35th Midi de la Microfinance

LMDF was delighted to participate in the 35th Midi de la Microfinance. Hosted by ADA and InFiNe.lu, the event featured an interesting debate between Martin Heimes from ResponsAbility’s and Kaspar Wansleben from LMDF. While the two institutions are on the two ends of the spectrum in terms of size, capital, and human resources, their representatives discussed the similar challenges which they face, as well as the potential they see in the microfinance sphere.

Over the last 10 years, microfinance investments have increased dramatically in terms of assets under management, going from just a few million USD to over 10 billion USD currently. Their increasing ability to focus on both financial and social returns has made them an ever more popular asset class. Yet the managers working in the field are very varied: LMDF and ResponsAbility highlight quite how different fund managers operating in the same field can be.

ResponsAbility has a workforce of 240 employees and works directly with roughly 200 microfinance institutions (MFIs) in a total of 77 countries. It has 1.7 billion USD in microfinance investments. Today 80% of their activities focus on microfinance and around two thirds of these investments are in Tier 1 MFIs, Microfinance Institutions which are larger and more mature.

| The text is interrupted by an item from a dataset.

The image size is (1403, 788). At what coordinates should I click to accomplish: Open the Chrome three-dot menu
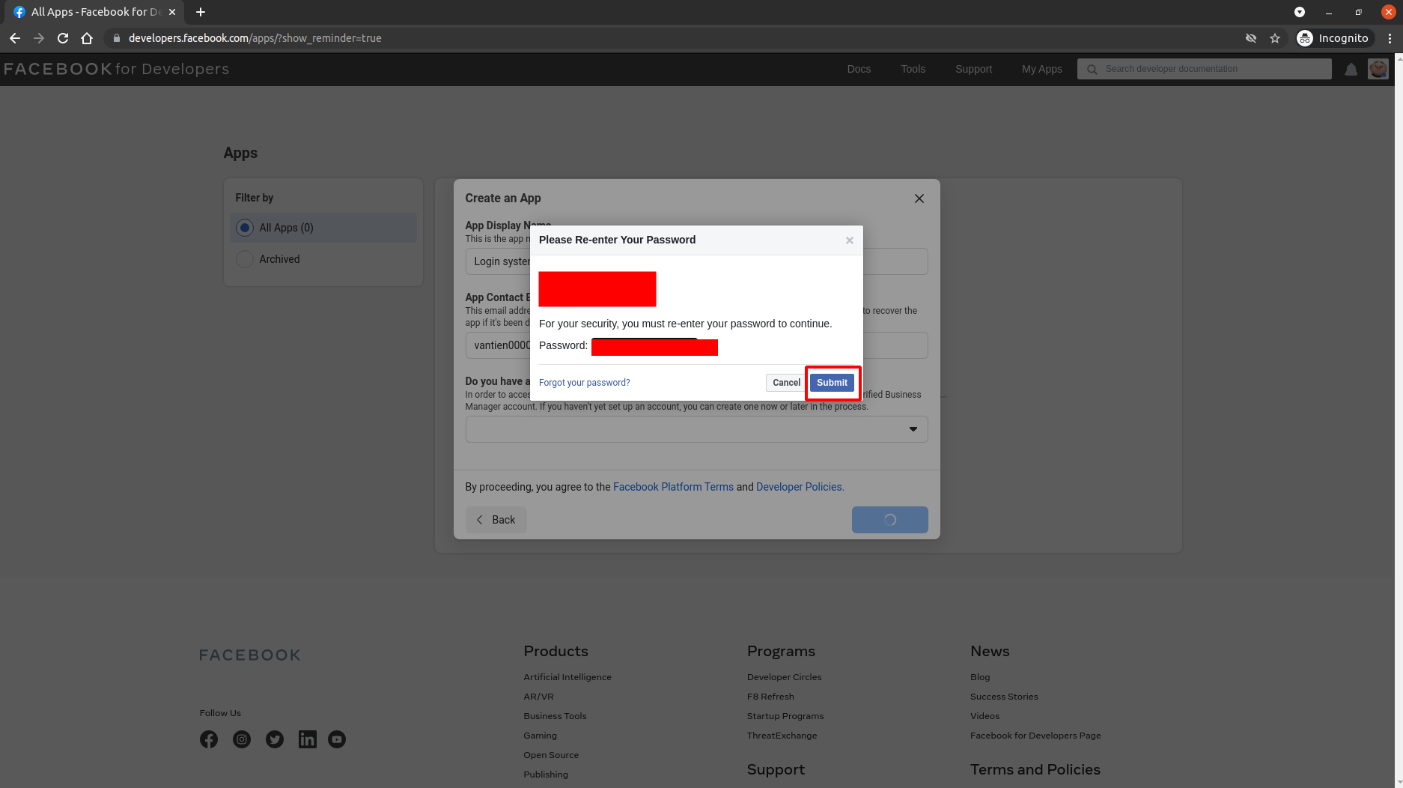point(1390,38)
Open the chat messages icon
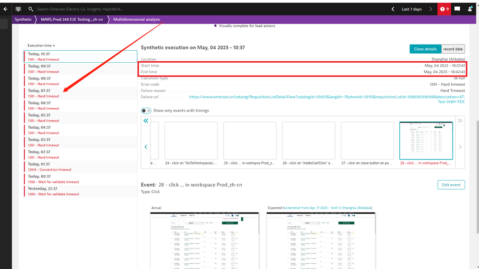This screenshot has height=269, width=479. pyautogui.click(x=457, y=9)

LMDF, on the other hand, has a staff of just 3 people, and manages 25 million EUR. It currently works directly with 39 MFIs in 20 countries in the developing world. Instead of having an in-house investment team, it works together with ADA, an NGO, which provides investment research. This gives it a very different perspective from many of the larger fund managers who keep their research capabilities in-house. The primary focus of LMDF is on Tier 2 MFIs, MFIs which are smaller and focus on market niches with high growth potential. These institutions may be disregarded by some of the larger microfinance investors due to their lack of performance track record or the instability they faced in their early years. Yet these institutions can present growth opportunities to investors who support these companies during their development.

Whatever the nature of the fund the most recent period has proved challenging for microfinance investors. Volatility in global emerging markets coupled with tumbling oil prices has affected many of the most developed regions for microfinance. Other markets are becoming increasingly sophisticated and local financing is now taking over from international players. In Peru, for instance, many microfinance entities are now able to find financing within the country and no longer have recourse to international players. In this sense, microfinance funds are becoming victims on their own success.

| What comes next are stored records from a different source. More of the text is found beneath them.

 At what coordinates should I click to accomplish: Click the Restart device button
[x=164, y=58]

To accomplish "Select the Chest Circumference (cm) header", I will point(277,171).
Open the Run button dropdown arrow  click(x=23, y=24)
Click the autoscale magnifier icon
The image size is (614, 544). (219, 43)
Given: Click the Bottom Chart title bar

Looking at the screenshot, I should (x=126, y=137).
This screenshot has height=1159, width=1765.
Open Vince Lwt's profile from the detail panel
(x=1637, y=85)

These issues weigh especially heavily on the larger MFIs, the Tier 1 institutions. At a time when the market is growing, competition for good quality Tier 1 investments has resulted in lower yields; meanwhile increased provisioning has been a feature of the year as oil dependent markets struggle. Tier 2 MFIs have fared somewhat better. Although such institutions are exposed to a high degree of company specific risk they have a lower degree of correlation with global microfinance markets. This means that these institutions have been relatively less affected by these challenging times.

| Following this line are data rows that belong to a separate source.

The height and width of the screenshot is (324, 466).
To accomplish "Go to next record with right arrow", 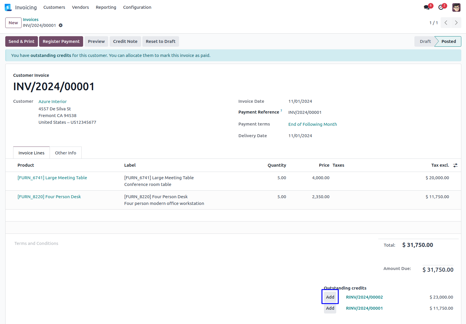I will click(x=456, y=23).
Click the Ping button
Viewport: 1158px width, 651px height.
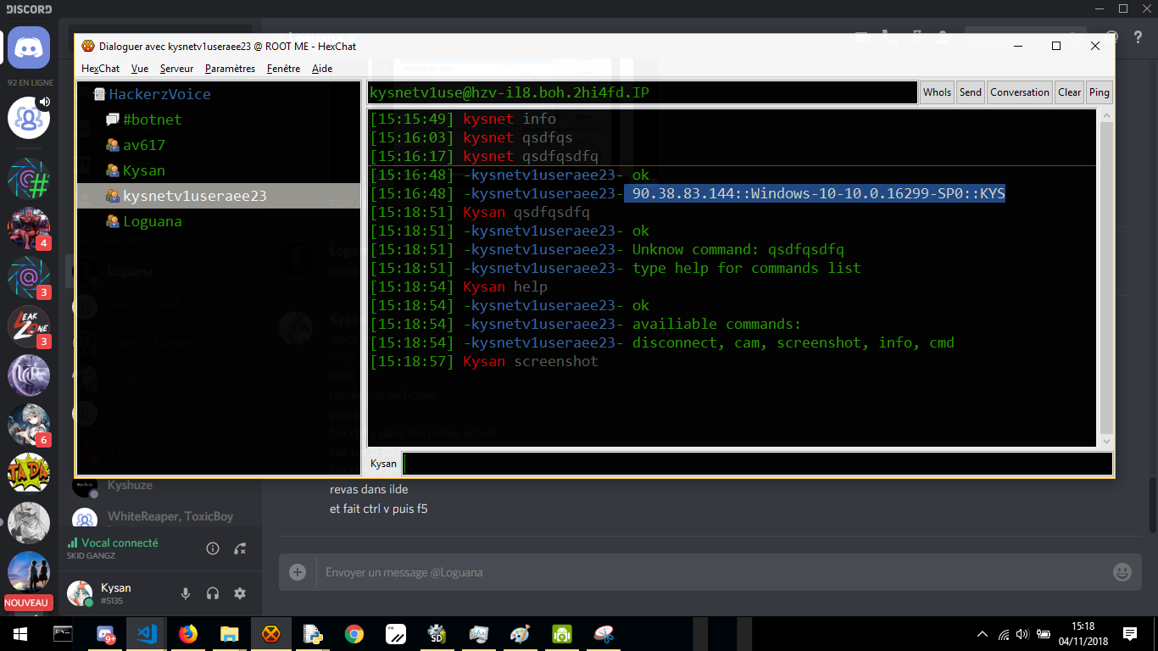(1099, 92)
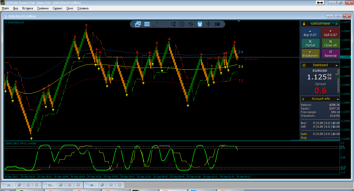Click the Sell 0.07 button
Screen dimensions: 354x191
pos(330,33)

The microfinance field has always been innovative. The growth that has been seen over the past decade would certainly not have been possible were it not for the flexible and dynamic nature of the sector. During this challenging time, many fund managers, including ResponsAbility, are looking to niche areas such as agriculture and climate change. Others such as LMDF are looking to work with markets which are at earlier stages of development, enabling them to focus on markets which are less integrated and therefore less impacted by global trends. Opportunities certainly still remain, they may not be as easy to come by as they once were, but this should not present an issue for innovative and flexible fund managers.